For smaller discard events (i.e., partial release, operational discards, discarded after being brought onboard), reviewers were generally able to identify that a release event occurred. However, reviewers often didn’t use the same classification to describe discard events. For the EM reviewer, determining the vessel’s motivation behind discard events was largely subjective and difficult to standardize, and it was difficult to track the origin of discarded fish. For example, fish left in the codend after pumping operations may have been categorized as “operational discards” but then pushed out of the net during net retrieval. If this type of discard wasn’t tracked, it may have been categorized as a “partial release” event.
For partial release events, reviewers were in agreement approximately 55% of the cases. In cases of disagreement, one reviewer typically classified a discard event as a partial release event while the other reviewer classified the event as operational discard event. After looking at our reviewers’ comments, we found that reviewers were often viewing similar releases of catch but simply categorizing them differently.
We also found differences in the number of operational discards detected by audit and census reviewers.

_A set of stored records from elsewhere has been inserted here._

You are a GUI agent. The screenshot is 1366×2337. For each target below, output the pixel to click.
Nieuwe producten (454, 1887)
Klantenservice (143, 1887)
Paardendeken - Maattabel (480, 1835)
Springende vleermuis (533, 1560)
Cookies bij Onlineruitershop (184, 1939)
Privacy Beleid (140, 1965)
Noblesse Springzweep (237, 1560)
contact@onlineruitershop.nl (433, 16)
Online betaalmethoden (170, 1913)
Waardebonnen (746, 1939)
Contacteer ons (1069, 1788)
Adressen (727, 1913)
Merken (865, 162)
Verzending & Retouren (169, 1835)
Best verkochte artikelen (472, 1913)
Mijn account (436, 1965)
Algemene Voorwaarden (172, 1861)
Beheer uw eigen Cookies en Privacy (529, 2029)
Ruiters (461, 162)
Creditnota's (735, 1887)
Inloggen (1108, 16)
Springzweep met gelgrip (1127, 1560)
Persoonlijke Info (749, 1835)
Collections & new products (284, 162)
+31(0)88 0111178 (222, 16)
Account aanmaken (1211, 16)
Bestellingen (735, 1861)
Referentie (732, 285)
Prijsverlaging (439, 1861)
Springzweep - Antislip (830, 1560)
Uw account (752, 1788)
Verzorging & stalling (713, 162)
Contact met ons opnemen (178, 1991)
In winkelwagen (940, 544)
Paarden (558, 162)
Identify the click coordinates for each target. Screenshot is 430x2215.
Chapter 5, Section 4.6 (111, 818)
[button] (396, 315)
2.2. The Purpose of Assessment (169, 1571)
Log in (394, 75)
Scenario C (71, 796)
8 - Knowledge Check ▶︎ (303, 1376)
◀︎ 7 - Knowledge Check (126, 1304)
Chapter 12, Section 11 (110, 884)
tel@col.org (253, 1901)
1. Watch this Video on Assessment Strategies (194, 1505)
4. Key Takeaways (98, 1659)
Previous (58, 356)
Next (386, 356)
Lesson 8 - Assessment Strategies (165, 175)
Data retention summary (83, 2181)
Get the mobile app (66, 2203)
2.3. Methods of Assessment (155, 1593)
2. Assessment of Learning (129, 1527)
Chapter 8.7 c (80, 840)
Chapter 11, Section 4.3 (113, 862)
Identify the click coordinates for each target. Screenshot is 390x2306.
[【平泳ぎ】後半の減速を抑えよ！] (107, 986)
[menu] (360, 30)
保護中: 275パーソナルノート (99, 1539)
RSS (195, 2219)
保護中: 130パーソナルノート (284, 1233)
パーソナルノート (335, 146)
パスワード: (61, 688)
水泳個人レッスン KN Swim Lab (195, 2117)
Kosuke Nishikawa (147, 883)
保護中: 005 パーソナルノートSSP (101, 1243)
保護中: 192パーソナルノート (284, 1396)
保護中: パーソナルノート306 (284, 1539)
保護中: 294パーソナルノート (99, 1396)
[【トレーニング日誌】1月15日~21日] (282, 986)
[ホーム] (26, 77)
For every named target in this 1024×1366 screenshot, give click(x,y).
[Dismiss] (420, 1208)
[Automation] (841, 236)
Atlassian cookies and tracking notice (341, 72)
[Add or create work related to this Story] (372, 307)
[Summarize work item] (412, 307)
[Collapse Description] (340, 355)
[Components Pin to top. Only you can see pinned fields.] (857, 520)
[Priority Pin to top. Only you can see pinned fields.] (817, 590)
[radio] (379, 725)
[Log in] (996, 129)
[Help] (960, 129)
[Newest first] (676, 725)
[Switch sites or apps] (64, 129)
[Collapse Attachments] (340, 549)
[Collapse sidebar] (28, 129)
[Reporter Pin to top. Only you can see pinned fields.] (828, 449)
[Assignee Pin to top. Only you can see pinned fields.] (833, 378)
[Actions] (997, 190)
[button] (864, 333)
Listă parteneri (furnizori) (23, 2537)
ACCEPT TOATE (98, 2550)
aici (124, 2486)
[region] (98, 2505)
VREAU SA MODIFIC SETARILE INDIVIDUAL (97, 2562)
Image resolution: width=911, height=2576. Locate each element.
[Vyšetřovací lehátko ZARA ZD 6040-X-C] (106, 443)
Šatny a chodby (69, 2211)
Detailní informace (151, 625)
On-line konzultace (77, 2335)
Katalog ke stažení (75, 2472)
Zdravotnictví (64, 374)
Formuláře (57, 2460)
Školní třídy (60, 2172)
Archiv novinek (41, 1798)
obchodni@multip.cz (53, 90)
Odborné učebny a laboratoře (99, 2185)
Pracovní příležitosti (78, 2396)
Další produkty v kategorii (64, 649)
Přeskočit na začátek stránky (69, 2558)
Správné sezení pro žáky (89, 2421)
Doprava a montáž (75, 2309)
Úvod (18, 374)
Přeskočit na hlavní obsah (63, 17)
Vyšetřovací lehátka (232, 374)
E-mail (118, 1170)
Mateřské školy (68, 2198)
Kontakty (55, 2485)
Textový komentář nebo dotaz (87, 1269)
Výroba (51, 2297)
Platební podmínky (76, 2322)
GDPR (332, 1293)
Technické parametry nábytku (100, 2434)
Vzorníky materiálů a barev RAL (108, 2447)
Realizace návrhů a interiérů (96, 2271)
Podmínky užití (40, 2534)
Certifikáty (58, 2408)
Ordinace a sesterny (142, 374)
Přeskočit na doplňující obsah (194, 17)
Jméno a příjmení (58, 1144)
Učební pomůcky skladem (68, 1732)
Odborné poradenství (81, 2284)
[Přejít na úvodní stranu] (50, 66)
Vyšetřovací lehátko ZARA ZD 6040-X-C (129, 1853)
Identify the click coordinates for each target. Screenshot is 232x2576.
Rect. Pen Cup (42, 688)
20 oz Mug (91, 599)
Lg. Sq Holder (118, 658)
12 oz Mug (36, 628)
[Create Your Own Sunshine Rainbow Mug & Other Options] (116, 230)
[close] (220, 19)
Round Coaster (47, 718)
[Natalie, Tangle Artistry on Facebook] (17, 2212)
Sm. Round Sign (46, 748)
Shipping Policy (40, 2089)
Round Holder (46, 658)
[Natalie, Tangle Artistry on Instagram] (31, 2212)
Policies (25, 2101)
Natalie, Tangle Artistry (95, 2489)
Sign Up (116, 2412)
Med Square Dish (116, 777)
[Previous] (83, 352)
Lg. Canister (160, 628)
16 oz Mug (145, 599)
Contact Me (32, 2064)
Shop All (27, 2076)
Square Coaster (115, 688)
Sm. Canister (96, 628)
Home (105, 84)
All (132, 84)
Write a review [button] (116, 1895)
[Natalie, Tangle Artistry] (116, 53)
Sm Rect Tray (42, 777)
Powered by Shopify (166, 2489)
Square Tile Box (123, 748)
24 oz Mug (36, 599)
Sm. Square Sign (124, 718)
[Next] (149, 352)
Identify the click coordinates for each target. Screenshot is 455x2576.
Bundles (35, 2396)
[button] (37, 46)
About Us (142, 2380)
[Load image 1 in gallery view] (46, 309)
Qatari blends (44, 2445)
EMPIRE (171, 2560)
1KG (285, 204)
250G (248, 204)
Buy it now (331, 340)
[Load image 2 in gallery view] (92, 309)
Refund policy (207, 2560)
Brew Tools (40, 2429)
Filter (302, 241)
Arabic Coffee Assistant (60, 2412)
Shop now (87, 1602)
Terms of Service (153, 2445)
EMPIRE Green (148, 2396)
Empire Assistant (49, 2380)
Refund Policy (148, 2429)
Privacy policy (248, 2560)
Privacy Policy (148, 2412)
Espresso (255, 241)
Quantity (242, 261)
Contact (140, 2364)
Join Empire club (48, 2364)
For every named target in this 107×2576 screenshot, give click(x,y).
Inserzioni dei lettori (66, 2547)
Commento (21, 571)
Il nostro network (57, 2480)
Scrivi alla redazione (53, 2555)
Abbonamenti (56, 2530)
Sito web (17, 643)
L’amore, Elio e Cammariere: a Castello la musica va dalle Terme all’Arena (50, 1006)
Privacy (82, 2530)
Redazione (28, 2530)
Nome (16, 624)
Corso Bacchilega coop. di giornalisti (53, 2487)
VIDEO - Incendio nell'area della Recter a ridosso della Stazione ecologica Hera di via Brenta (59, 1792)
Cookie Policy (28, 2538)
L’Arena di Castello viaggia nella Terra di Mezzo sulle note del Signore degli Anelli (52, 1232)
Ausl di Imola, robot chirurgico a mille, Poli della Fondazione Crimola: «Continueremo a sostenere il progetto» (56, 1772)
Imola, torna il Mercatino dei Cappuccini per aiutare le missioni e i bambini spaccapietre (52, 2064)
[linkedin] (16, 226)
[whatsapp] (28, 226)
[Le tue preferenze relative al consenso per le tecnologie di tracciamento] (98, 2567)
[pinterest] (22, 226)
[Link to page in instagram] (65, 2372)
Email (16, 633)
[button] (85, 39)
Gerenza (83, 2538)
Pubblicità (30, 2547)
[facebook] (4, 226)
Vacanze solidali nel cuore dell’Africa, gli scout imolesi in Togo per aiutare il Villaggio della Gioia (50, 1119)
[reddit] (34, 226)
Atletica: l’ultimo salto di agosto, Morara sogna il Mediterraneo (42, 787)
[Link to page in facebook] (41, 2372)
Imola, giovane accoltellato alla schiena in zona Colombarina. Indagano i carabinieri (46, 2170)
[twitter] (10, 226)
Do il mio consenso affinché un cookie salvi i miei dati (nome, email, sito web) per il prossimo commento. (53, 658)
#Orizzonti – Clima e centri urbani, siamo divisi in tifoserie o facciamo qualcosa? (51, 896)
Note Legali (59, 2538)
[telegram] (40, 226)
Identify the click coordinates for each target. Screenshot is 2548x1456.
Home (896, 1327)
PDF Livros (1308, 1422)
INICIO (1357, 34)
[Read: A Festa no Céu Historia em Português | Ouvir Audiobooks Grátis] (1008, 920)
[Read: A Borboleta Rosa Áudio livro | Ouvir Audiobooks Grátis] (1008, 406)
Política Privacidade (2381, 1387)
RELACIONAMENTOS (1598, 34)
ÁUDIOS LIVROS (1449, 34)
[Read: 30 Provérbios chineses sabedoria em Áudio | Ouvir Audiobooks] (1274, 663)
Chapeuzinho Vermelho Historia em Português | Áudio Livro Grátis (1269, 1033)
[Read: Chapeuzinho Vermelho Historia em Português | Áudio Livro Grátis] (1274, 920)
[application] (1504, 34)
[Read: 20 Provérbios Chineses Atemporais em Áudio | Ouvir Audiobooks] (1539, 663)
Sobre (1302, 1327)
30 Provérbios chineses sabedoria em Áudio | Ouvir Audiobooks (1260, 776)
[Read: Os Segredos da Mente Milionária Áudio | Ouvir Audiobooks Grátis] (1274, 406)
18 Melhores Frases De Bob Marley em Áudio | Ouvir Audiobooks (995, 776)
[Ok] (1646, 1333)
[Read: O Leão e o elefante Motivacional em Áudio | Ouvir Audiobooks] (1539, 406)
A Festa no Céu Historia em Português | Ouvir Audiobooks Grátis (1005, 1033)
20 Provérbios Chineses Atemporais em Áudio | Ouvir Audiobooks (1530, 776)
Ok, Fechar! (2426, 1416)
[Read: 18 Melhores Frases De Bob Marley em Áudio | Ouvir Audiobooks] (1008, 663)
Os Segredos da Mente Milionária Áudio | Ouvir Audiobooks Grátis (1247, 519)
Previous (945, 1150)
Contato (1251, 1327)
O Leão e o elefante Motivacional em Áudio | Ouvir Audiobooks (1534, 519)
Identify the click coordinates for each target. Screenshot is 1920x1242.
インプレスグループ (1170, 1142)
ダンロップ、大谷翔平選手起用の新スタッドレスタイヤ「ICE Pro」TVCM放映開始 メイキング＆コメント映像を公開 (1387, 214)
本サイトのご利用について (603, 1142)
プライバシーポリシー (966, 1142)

We think these differences occurred because less emphasis was placed on aligning protocols for identifying operational discards between reviewers than it was for identifying partial and full release events. If the reviewer thought the vessel had used all possible means to pump the remaining fish, they classified it as an operational discard. Naturally this situation can lead to tough decisions for reviewers and an increased chance for disagreement. That said, when we found differences in categorization, reviewer notes often described events similarly. We think by defining these two events better we will increase standardization among reviewers and help eliminate discrepancies.
5. Anything else you want to share about this project and your findings?
Our focus for this particular study was to identify and categorize discard events in the mid-water trawl herring fishery. As a result of this study and at the urging of the industry, there is interest in understanding ways to avoid catching species that are not marketable or desirable, and gather more information on discard events. To do this our Science Center in conjunction with our Regional Office secured funding through an internal competitive grant to further investigate bycatch in the mid-water trawl herring fleet. With this funding, we’re adding echosounders to help discern catch composition prior to net deployment and will compare this with EM findings that identify and categorize catch after fishing. This expanded project will include up to 3 mid-water trawl herring vessels and is scheduled to begin in the spring of 2019. Data from our EM project and the expanded echosounder work will help inform bycatch regulations and the management of the herring fishery in the future.